PASSAGE TO READ:
Some of you won’t remember this, but back in the day, they had a “double feature” where you could go to the theater and watch two movies for the price of one. And they usually weren’t just willy-nilly pairings; the programmers put some thought into putting together movies that made sense together. I remember having an excellent time watching a James Bond double feature of You Only Live Twice and Dr. No at the Leroy Theater (my childhood home away from home). More than any single film, that experience made me a lifelong Bond movie fan.
And then, in 1967 (or 68), my dad took me to see a double feature of Bullitt and Bonnie & Clyde. I was 8 (or 9) years old. My dad never paid attention to ratings or anything like that. He wanted to see them, and I was his movie buddy.
If you haven’t seen Bullitt and Bonnie & Clyde … What’s wrong with you? Stop reading right now, and watch them. Make it a double feature at home. And keep in the back of your mind how an 8 (or 9) year old you would react to watching them in a darkened movie theater.
Because this is how I reacted.
Bonnie & Clyde played first, and I was having a good time. A lot of the sexy interplay between Faye Dunaway and Warren Beatty was way over my head. But there were a lot of car chases, and many people were getting shot. It was exciting, even though I remember the scene of a bank teller getting shot in the mouth as he tried to stop the getaway car made me hide my eyes.
Then Clyde’s sister-in-law, Blanche (Estelle Parsons), got shot in the eye. It was (is) gruesome. And then she puts her hand up to her face and brays, “WHAT HAPPENED TO MY EYE?” I turned ice cold. The room started spinning. I knew I would faint or puke, so I ran to the restroom. And hid. I didn’t faint or puke, but I wasn’t going back out there until Blanche was either dead or in a hospital, As long as she shut the heck up about her eye.
What seemed like hours later, I finally walked out of the men’s room at the back of the room just across from the last row of seats – just in time to watch Bonnie and Clyde get slaughtered by the cops. At least, that’s how I talk about it now; at the time, the sensory overload of their final demise was too intense for me to handle. Back into the bathroom, I went.
Before long, other people started entering the bathroom, and it was clear they weren’t there to hide. It was intermission, so I went back out to find my Dad. He was where I left him, but I could tell he was worried that I had been gone so long. I told him it was tummy trouble and asked for a Coke to settle my stomach. It helped. With the cold drink in hand, I settled in for the second movie to begin.

AVAILABLE DATA:
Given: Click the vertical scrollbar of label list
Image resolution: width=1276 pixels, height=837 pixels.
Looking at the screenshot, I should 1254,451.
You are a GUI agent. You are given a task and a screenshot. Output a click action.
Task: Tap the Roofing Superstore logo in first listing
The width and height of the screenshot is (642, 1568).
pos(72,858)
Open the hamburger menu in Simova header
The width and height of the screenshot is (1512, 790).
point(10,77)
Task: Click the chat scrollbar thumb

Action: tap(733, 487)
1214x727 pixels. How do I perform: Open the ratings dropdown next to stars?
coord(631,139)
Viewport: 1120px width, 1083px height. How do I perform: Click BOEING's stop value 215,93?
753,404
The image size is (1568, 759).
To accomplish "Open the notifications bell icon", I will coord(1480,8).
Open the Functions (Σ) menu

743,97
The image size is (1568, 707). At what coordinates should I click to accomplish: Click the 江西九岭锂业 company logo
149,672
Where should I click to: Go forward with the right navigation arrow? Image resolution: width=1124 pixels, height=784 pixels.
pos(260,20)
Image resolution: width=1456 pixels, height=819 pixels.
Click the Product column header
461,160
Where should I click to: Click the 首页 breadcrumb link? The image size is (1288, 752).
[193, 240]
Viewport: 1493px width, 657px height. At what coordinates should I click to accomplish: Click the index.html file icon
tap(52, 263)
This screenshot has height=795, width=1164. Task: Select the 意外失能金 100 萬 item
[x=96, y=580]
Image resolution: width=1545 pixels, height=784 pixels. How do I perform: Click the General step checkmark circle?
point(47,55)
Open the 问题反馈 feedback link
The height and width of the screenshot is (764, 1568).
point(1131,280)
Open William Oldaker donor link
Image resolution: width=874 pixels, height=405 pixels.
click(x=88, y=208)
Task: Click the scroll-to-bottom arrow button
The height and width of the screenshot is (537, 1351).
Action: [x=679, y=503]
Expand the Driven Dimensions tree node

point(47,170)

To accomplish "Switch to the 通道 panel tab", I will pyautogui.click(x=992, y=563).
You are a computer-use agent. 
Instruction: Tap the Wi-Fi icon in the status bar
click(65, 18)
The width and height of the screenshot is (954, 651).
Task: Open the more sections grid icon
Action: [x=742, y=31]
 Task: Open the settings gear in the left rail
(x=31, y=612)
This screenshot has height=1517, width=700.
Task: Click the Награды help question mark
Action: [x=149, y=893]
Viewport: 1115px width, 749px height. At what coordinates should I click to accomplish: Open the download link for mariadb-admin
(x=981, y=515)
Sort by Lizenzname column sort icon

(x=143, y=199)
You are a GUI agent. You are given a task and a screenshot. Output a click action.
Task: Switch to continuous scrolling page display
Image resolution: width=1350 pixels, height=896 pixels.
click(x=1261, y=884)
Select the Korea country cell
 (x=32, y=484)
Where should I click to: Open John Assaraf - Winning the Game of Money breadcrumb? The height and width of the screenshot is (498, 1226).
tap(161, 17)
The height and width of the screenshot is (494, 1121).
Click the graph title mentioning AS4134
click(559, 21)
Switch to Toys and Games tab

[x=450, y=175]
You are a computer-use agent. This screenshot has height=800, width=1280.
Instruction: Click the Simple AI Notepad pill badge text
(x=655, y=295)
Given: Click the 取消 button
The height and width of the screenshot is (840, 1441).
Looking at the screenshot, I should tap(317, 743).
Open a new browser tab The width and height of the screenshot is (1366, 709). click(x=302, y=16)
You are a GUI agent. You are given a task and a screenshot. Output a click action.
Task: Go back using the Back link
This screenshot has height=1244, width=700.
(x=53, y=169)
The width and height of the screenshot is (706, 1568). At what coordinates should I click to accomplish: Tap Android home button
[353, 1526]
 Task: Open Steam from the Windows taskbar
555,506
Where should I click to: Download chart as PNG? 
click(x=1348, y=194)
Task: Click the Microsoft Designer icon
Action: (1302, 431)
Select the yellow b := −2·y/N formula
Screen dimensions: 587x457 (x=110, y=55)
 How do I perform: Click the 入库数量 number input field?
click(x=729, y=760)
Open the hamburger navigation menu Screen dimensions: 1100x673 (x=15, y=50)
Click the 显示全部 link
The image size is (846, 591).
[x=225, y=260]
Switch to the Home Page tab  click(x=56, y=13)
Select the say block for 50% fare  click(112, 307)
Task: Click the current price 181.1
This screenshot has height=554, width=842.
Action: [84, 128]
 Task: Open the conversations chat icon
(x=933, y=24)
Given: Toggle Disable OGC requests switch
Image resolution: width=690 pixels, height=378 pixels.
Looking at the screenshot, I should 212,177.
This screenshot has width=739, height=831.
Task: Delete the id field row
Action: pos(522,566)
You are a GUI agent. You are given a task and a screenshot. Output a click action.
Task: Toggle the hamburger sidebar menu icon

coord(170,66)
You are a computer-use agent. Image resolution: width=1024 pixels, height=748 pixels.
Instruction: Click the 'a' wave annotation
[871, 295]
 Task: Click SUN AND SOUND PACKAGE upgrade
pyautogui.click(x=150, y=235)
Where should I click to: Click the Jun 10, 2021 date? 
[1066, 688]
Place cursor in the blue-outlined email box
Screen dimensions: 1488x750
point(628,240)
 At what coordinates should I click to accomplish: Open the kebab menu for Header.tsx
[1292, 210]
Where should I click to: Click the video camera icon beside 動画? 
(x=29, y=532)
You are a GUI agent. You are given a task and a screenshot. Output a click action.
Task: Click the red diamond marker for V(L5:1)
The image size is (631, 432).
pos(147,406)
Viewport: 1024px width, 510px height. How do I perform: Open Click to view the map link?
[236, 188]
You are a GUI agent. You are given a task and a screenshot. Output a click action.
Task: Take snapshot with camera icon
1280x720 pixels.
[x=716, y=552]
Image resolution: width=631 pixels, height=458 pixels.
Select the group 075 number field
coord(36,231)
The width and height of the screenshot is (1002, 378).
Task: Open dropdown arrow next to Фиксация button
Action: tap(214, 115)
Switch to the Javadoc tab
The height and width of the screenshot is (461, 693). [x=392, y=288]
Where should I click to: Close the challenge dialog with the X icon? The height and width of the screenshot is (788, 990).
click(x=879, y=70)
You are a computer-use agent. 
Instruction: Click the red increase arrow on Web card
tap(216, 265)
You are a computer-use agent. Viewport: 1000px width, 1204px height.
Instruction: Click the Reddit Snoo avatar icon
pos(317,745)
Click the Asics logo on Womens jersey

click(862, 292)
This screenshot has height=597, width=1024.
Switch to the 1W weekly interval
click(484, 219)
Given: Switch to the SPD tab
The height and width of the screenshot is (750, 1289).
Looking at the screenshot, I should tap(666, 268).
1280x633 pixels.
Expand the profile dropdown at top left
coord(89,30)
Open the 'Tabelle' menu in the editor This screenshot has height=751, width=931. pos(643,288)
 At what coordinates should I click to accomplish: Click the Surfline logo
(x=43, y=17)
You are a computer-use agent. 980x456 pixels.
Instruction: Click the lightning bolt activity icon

WORK TASK: Repeat the double-feature memoir word for word, everything from "And then, in" down to "his movie buddy.".

ANSWER SECTION:
And then, in 1967 (or 68), my dad took me to see a double feature of Bullitt and Bonnie & Clyde. I was 8 (or 9) years old. My dad never paid attention to ratings or anything like that. He wanted to see them, and I was his movie buddy.